The mainstream media couldn't possibly bring itself to report this truth:
"I can't recall a campaign where I've seen more lying going on -- and it wasn't symmetric," said [Norman] Ornstein, a scholar at the conservative American Enterprise Institute who's been tracking Congress with Mann since 1978. Democrats were hardly innocent, he said, "but it seemed pretty clear to me that the Republican campaign was just far more over the top."
Lies from Republicans generally and standardbearer Mitt Romney in particular weren't limited to the occasional TV ads, either; the party's most central campaign principles -- that federal spending doesn't create jobs, that reducing taxes on the rich could create jobs and lower the deficit -- willfully disregarded the truth.
"It's the great unreported big story of American politics," Ornstein said.

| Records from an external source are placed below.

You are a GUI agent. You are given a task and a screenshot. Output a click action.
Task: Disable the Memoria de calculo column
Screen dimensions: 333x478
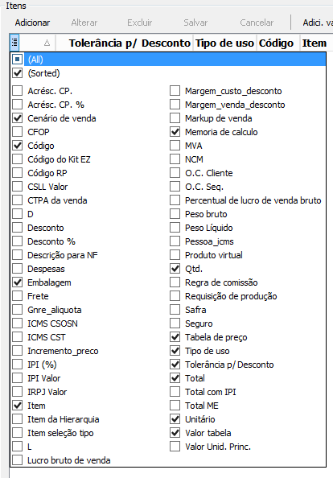(x=175, y=132)
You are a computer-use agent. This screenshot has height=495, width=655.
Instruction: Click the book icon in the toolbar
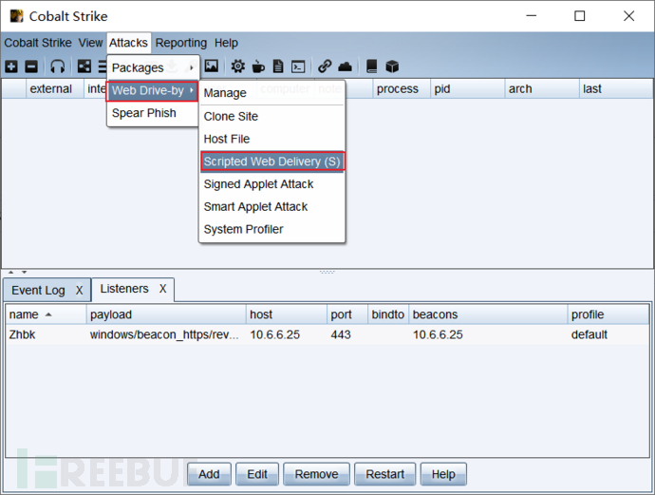click(372, 67)
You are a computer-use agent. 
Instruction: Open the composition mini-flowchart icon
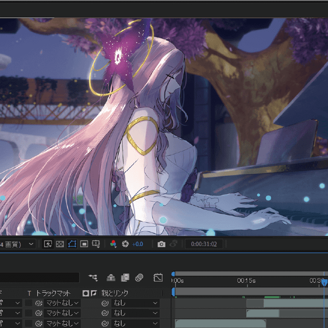click(93, 278)
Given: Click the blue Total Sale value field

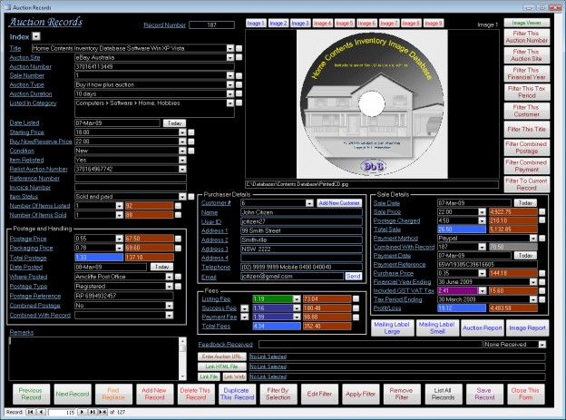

"If voters are going to be able to hold accountable political figures, they've got to know what's going on," Ornstein said. "And if the story that you're telling repeatedly is that they're all to blame -- they're all equally to blame -- then you're really doing a disservice to voters, and not doing what journalism is supposed to do."If the media should succumb to objectivity, the wingnuts would clamor to punish it for liberal bias in favor of reality.